Base64 Encode/Decode
Input
Output
How to use
- Paste plain text, JSON, or Base64 input, then choose encode or decode mode based on your workflow.
- Check padding and URL-safe variants because `+`, `/`, and `=` handling differs between systems.
- Verify by round-tripping output (encode then decode) and comparing with the original source.
FAQ
What is base64 encode decode used for?
Base64 Encode/Decode is used to represent binary or structured data as ASCII-safe text for transport in APIs, tokens, and files.
Is my data uploaded?
No. Processing runs locally in your browser.
Is Base64 encryption?
No. Base64 is encoding only. Anyone can decode it without a secret key.
Introduction
A base64 encode decode tool helps developers move binary-like content through text-only channels without breaking payload structure.
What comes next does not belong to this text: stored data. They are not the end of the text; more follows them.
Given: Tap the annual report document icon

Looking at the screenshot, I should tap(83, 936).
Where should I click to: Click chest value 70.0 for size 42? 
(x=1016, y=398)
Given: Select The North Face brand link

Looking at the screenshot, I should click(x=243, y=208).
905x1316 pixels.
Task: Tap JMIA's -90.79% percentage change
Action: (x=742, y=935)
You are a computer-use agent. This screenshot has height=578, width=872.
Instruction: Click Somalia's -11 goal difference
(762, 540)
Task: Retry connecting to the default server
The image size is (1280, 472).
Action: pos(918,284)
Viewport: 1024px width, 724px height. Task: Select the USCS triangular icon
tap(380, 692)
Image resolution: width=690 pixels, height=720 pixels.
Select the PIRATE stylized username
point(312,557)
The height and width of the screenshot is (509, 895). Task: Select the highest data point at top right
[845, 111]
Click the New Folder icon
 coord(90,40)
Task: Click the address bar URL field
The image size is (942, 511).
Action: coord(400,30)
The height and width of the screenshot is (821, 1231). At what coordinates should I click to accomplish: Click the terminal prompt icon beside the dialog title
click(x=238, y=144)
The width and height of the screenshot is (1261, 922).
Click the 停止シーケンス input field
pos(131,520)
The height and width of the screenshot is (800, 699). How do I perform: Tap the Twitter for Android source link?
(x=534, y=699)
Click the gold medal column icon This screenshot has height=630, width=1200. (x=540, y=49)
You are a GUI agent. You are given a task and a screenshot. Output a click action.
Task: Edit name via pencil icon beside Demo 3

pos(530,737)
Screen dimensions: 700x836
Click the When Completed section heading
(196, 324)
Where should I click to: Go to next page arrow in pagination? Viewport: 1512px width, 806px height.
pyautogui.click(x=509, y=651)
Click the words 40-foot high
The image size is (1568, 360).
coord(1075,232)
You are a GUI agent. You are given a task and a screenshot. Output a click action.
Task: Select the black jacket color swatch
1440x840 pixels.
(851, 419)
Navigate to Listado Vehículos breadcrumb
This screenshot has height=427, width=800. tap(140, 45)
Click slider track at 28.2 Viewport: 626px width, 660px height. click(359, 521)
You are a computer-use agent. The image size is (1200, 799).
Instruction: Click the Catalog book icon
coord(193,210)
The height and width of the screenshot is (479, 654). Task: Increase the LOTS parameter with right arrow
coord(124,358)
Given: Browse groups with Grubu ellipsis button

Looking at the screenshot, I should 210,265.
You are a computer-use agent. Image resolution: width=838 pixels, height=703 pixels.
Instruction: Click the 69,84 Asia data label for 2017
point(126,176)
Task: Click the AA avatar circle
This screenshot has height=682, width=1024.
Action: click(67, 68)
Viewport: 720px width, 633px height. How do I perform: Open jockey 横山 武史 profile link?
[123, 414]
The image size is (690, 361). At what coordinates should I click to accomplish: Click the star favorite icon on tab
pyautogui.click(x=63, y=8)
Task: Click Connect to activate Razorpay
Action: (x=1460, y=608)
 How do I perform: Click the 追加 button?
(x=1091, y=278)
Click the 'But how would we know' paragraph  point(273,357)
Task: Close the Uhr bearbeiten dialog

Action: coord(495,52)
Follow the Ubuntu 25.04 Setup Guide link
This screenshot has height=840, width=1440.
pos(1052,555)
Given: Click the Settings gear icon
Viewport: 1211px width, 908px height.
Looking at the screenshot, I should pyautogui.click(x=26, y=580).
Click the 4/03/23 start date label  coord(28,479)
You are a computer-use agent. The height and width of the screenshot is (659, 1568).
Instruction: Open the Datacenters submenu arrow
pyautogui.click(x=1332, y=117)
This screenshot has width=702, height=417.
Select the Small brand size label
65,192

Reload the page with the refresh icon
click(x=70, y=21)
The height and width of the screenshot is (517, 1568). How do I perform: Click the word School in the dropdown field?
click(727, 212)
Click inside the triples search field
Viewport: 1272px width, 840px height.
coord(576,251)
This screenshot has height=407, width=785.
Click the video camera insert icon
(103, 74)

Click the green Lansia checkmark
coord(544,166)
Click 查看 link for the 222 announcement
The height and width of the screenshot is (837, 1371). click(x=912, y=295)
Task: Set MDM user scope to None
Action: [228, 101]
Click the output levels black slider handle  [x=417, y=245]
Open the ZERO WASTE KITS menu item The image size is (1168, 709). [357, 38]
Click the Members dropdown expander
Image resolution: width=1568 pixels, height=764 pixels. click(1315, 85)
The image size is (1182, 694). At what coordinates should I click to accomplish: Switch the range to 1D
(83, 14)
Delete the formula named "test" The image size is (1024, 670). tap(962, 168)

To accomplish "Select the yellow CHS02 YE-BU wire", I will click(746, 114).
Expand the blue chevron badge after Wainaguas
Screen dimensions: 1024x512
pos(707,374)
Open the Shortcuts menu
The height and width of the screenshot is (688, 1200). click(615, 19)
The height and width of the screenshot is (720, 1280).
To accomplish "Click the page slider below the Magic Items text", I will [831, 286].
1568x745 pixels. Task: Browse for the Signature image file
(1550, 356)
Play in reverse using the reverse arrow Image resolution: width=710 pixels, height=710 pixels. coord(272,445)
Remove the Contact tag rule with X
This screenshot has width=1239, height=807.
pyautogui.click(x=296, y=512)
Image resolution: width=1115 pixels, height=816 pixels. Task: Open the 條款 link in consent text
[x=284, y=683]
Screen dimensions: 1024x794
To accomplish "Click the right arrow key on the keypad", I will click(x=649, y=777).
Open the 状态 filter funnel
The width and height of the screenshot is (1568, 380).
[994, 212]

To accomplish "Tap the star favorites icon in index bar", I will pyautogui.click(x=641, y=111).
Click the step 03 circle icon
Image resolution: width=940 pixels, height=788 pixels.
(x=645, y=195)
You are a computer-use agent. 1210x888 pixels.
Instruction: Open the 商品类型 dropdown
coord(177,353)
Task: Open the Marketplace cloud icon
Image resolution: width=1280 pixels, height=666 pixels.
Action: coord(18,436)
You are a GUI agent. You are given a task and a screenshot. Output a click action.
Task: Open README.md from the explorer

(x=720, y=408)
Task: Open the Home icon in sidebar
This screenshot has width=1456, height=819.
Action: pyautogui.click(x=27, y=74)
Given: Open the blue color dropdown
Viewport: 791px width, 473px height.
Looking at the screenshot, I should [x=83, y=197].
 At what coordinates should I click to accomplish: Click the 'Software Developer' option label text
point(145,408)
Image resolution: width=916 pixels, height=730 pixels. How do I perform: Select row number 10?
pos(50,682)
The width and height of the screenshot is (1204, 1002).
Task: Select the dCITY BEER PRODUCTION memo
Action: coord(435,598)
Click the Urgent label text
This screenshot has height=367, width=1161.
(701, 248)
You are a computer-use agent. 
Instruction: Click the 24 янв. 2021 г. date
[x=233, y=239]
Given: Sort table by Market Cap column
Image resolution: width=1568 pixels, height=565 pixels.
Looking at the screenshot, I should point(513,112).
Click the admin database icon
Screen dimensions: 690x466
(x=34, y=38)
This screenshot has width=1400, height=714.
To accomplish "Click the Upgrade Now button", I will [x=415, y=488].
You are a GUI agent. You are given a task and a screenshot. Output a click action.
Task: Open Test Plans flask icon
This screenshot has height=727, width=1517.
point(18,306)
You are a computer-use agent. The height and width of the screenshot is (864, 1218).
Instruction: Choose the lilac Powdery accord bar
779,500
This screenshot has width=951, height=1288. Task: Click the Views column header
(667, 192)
It is especially useful in REST APIs, email bodies, and token debugging where raw bytes are not safe to send directly.
What is base64 encode decode?
Base64 converts data into a limited character set so transport layers treat it as plain text.
The decoder reverses that mapping, restoring the original bytes when input is valid.
You will also see URL-safe Base64 variants that replace + and /, so mode mismatch is a common source of errors.
Key Features
Fast encode/decode switching helps you inspect both source and transformed values in one place.
Deterministic output makes debugging request signatures and serialized payloads more reliable.
Local processing is practical when testing sensitive tokens, private fixtures, or internal documents.
Common Use Cases
- Decoding JWT segments or callback payload samples during API troubleshooting.
- Encoding binary snippets before sending them in JSON fields.
- Validating interoperability between backend libraries that implement different Base64 variants.
Best Practices
- Confirm whether the destination expects standard Base64 or URL-safe Base64.
- Keep test vectors with known input/output pairs to catch regressions after library upgrades.
- Never treat Base64 text as protected data; apply real encryption for secrets.